What the task asks: With the line containing "The image size is (660, 804)." as the final line, restate exactly every line of the data below from the first one onward, and copy no pictures.

----- Information supplied

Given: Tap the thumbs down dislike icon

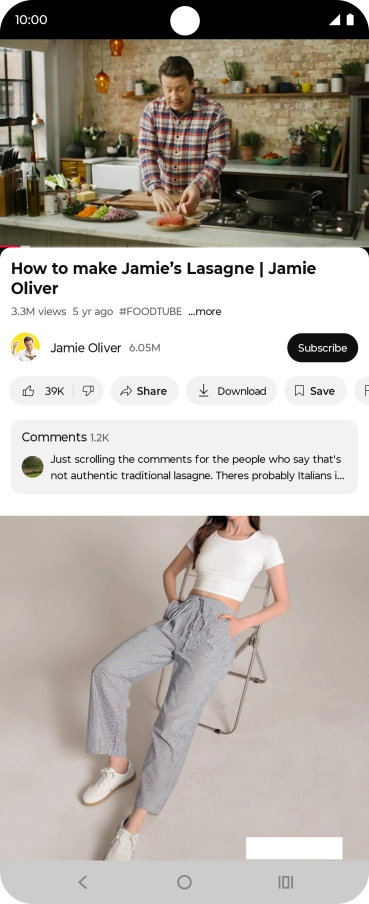Looking at the screenshot, I should (x=88, y=391).
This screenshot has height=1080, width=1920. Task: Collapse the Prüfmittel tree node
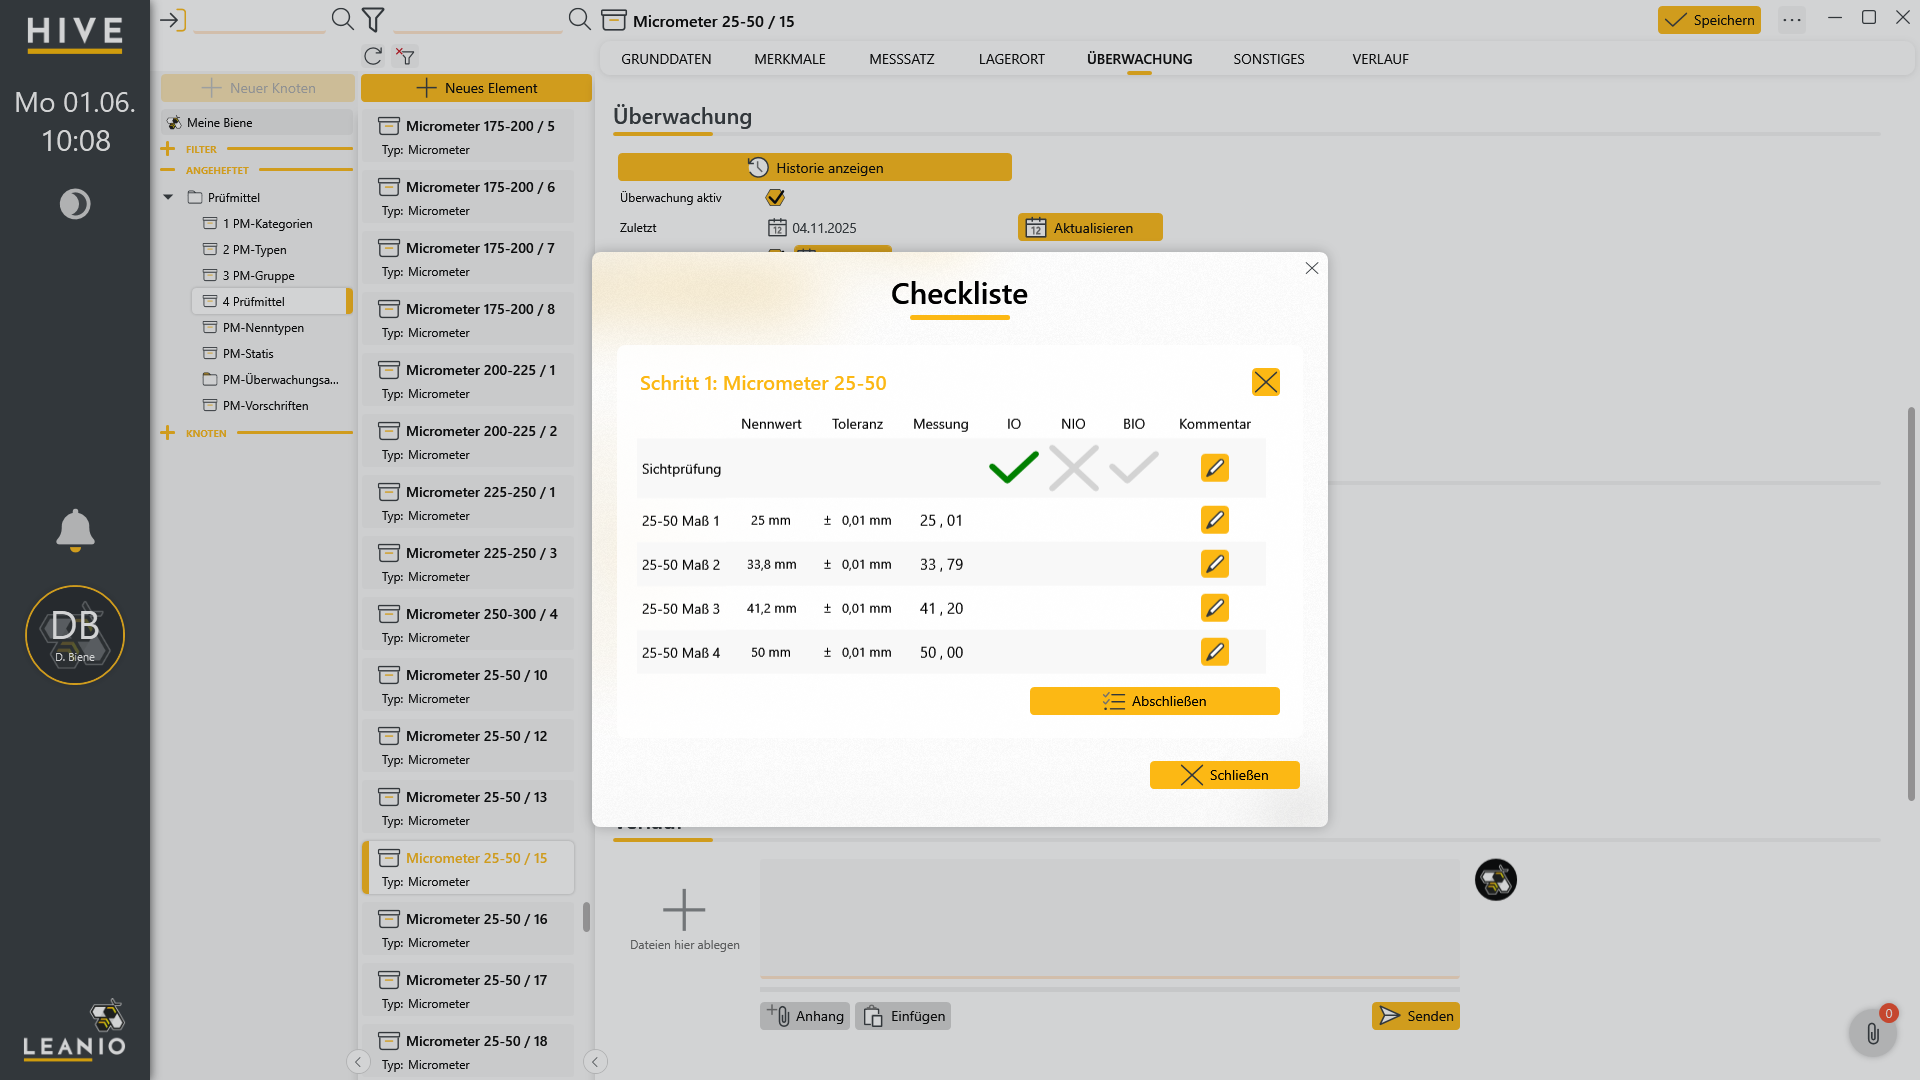tap(168, 197)
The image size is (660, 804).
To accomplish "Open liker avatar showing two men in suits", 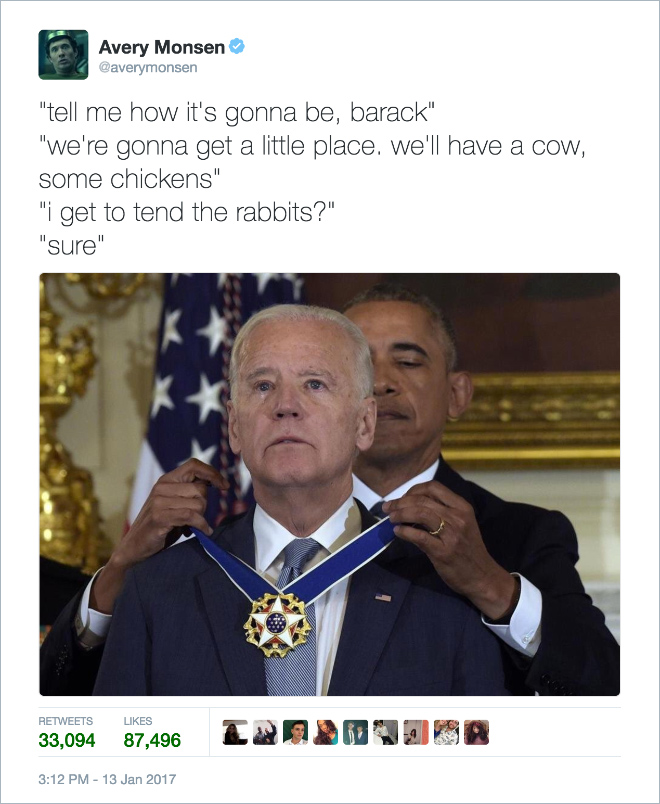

----------

Answer to the exercise:
Given: Tap the thumbs down dislike icon

Looking at the screenshot, I should (x=88, y=391).
This screenshot has height=1080, width=1920. Task: Collapse the Prüfmittel tree node
tap(168, 197)
The image size is (660, 804).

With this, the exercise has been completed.